# WHAT IS REQUIRED
From the entries below, copy out every line with "agent" in it.

Stored items from a collection
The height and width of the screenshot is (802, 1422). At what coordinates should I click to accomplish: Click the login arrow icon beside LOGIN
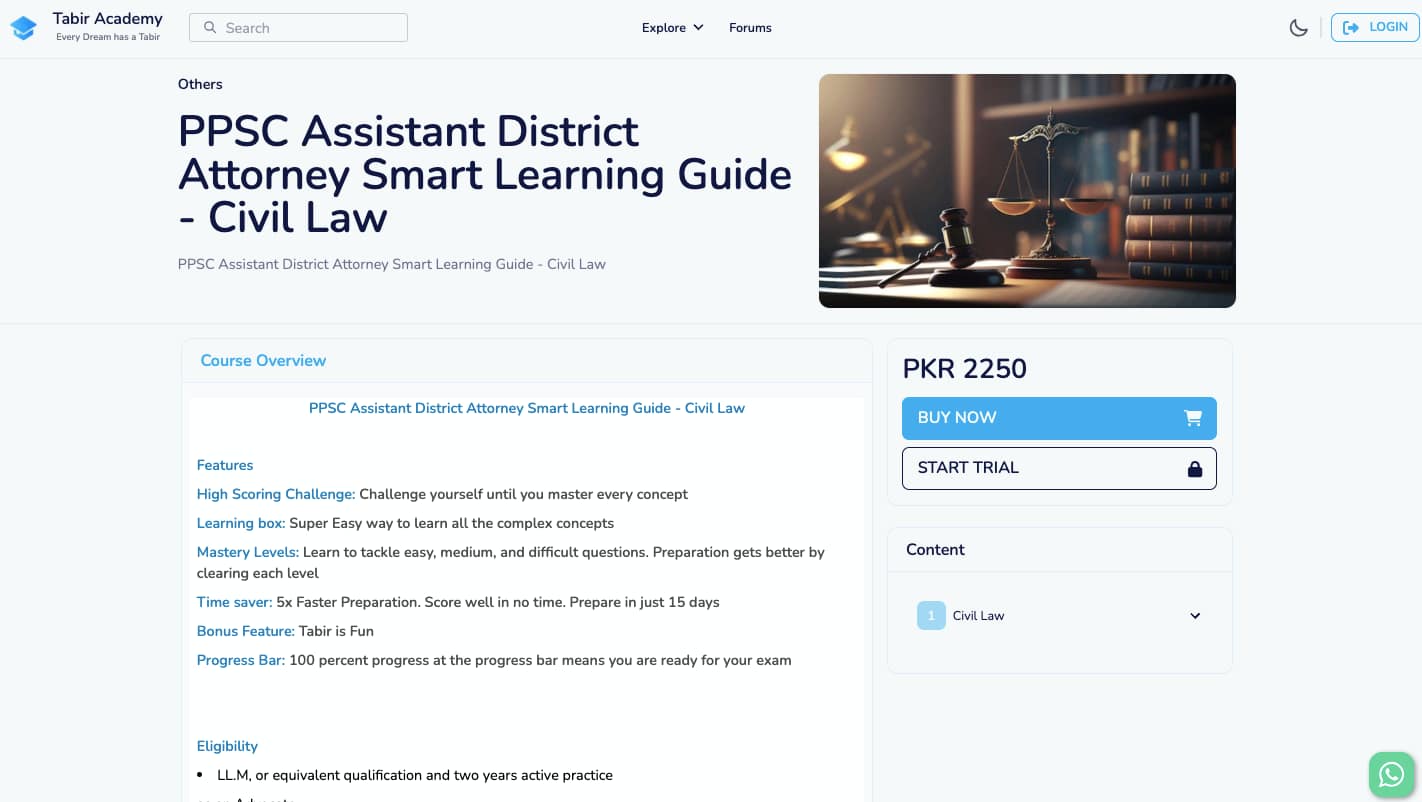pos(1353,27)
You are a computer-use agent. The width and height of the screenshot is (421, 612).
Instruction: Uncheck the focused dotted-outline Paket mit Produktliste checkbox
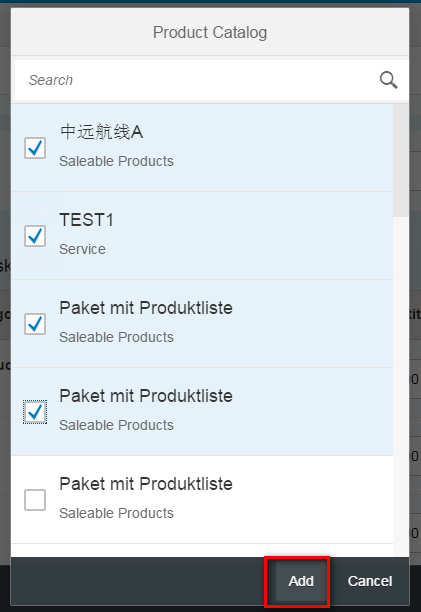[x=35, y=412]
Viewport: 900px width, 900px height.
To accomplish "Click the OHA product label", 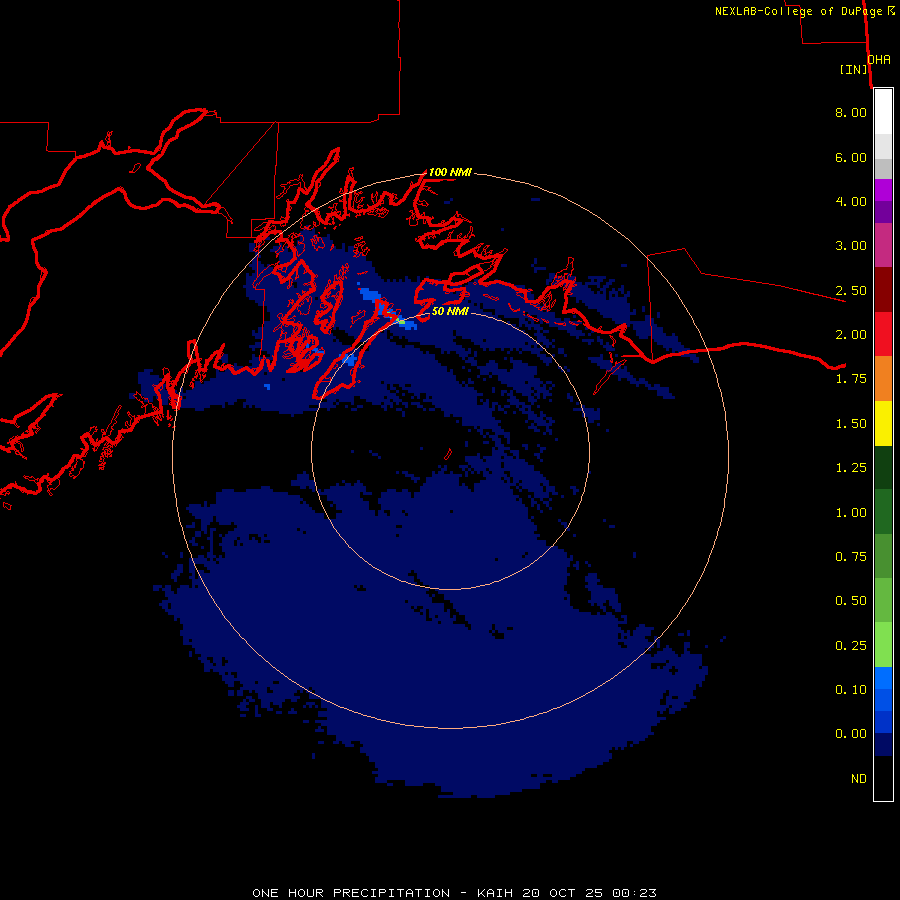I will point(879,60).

* * *

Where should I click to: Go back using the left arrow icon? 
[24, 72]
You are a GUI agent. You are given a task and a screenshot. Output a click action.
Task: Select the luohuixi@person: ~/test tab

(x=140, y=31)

==

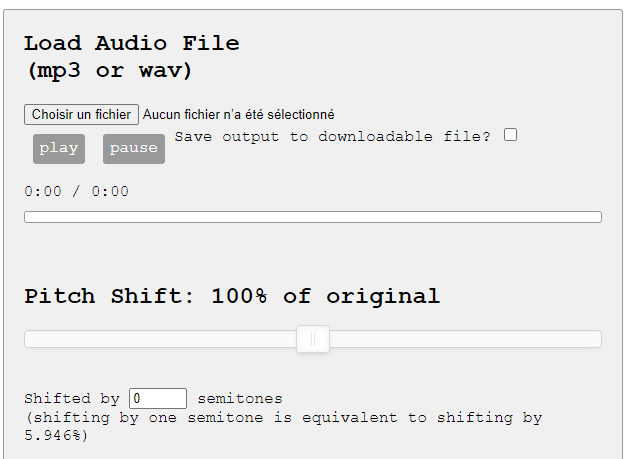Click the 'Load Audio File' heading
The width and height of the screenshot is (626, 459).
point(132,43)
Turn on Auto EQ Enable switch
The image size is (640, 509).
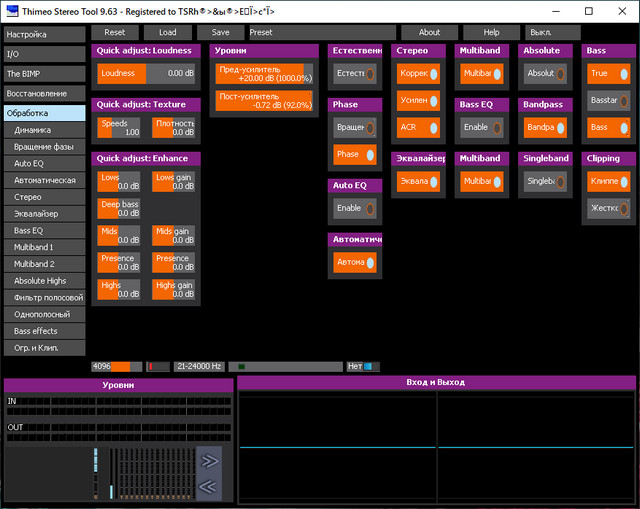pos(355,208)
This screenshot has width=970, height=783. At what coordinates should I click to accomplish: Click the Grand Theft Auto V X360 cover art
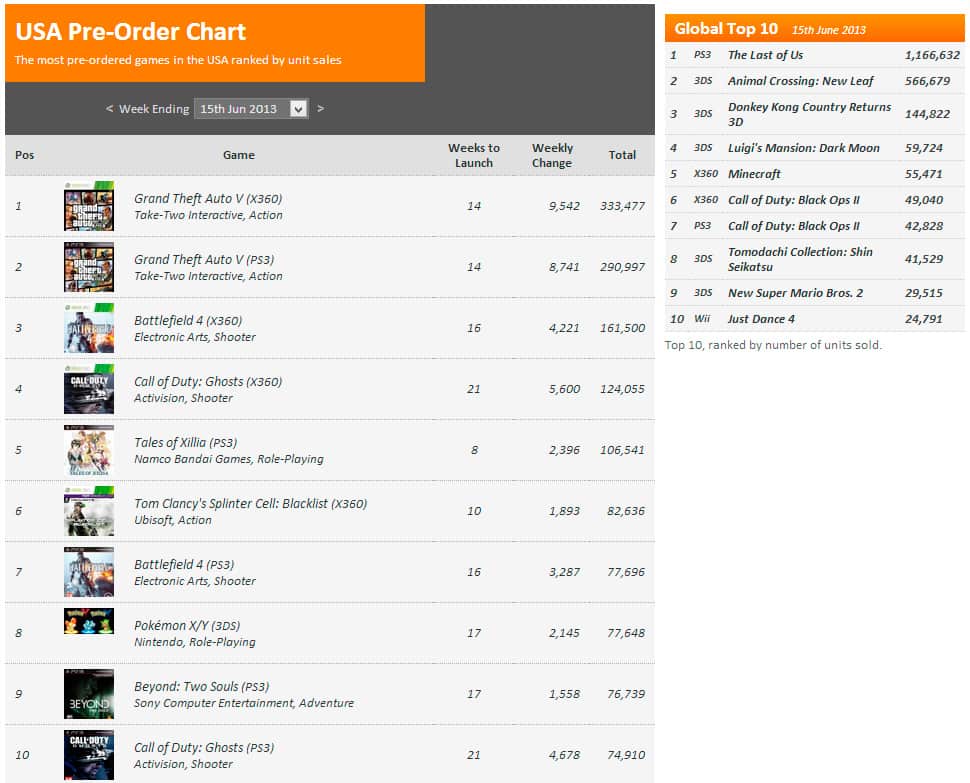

# OUTPUT BELOW
You are a computer-use agent. The width and height of the screenshot is (421, 612).
You are a GUI agent. You are given a task and a screenshot. Output a click action.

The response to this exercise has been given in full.